SOCIAL JUSTICE AND MULTICULTURAL THEORY AND PRACTICE
We construct curriculum based on Evergreen’s strong commitment to diversity because we believe that both teaching and learning must draw from many perspectives and include a multiplicity of ideas. Rather than erasing or marginalizing differences, we examine and consciously act on differences such as ethnicity, race, class, gender, culture, religion, language, ability, and sexual identities. We expose Master in Teaching candidates to the consequences of their multicultural encapsulation to assist them in developing critical consciousness.
Future teachers must provide K-12 students with culturally responsive, equitable learning experiences, and opportunities to develop critical consciousness.
DEMOCRACY AND SCHOOLING
We believe democracy is a multi-dimensional concept. We guide teacher candidates toward professional action and reflection on the implications of the teacher’s role in enacting a) democratic classroom learning environments that are learner-centered and collaborative and that empower student voices; and b) democratic, school-based decision-making that is inclusive of parents, community members, school personnel and students. We analyze schooling in relationship to the structures of power and privilege and what it means to work and learn in a democracy operating within a state-supported, advanced capitalist economy. We help candidates to understand the evolution of our current democracy and to critique practices that exclude particular groups from equitable participation in society.

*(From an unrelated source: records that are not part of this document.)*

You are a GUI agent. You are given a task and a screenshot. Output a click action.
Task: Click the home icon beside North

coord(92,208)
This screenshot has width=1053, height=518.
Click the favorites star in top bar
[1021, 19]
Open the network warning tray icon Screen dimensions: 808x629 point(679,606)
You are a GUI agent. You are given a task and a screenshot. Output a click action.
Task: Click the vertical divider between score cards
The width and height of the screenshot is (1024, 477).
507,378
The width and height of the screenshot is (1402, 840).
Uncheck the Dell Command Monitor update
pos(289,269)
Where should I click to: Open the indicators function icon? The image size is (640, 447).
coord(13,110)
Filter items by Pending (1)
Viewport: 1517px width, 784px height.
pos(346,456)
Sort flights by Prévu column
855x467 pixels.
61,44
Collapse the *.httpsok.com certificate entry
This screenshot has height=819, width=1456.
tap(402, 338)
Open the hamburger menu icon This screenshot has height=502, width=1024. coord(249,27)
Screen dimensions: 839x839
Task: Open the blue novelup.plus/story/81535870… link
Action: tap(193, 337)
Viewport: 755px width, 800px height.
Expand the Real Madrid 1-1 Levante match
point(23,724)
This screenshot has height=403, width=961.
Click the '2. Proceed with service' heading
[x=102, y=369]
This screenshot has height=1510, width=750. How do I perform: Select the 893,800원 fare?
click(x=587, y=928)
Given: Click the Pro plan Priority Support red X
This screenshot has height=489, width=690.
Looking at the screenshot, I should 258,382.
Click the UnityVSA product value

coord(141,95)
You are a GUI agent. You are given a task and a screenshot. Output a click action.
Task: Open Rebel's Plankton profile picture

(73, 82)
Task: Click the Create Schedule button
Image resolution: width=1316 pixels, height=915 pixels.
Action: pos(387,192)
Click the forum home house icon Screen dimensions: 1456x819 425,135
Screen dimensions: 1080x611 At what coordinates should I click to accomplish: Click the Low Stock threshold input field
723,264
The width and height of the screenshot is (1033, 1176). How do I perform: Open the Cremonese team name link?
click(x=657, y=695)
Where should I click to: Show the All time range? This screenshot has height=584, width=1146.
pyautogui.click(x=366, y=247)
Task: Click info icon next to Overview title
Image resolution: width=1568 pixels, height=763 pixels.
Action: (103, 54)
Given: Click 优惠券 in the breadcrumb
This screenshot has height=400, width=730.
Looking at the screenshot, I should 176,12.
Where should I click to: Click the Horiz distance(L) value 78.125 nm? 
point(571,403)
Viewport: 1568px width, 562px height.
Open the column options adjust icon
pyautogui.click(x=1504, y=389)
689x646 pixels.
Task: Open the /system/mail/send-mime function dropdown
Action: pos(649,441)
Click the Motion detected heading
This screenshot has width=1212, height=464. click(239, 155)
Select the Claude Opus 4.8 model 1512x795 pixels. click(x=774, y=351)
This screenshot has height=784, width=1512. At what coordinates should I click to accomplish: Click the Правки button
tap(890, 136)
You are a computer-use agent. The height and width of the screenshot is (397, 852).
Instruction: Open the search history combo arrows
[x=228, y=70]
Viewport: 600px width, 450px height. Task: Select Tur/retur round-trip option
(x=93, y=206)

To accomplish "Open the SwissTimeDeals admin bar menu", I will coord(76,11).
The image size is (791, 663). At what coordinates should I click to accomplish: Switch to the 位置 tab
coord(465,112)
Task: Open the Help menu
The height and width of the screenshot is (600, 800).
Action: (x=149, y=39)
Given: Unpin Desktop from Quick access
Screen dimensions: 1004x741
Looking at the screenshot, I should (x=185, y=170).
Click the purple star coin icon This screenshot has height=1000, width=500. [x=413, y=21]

DEVELOPMENTALLY and SOCIOCULTURALLY APPROPRIATE TEACHING AND LEARNING
We know that no single instructional model or limited set of teaching methods fully responds to the complex, culturally situated, cognitive processes associated with learning. Student competence is located in cultural practices. Our curriculum reflects the varied cultural, social, emotional, physiological and cognitive growth processes that shape how children and youth receive, construct, interpret and act on their experiences. We believe instruction must be built on assessing students’ prior knowledge and interests and their communities’ funds of knowledge. From this foundation, teachers need to develop culturally relevant, interdisciplinary, developmentally appropriate curriculum that invites active engagement and expands learner interests.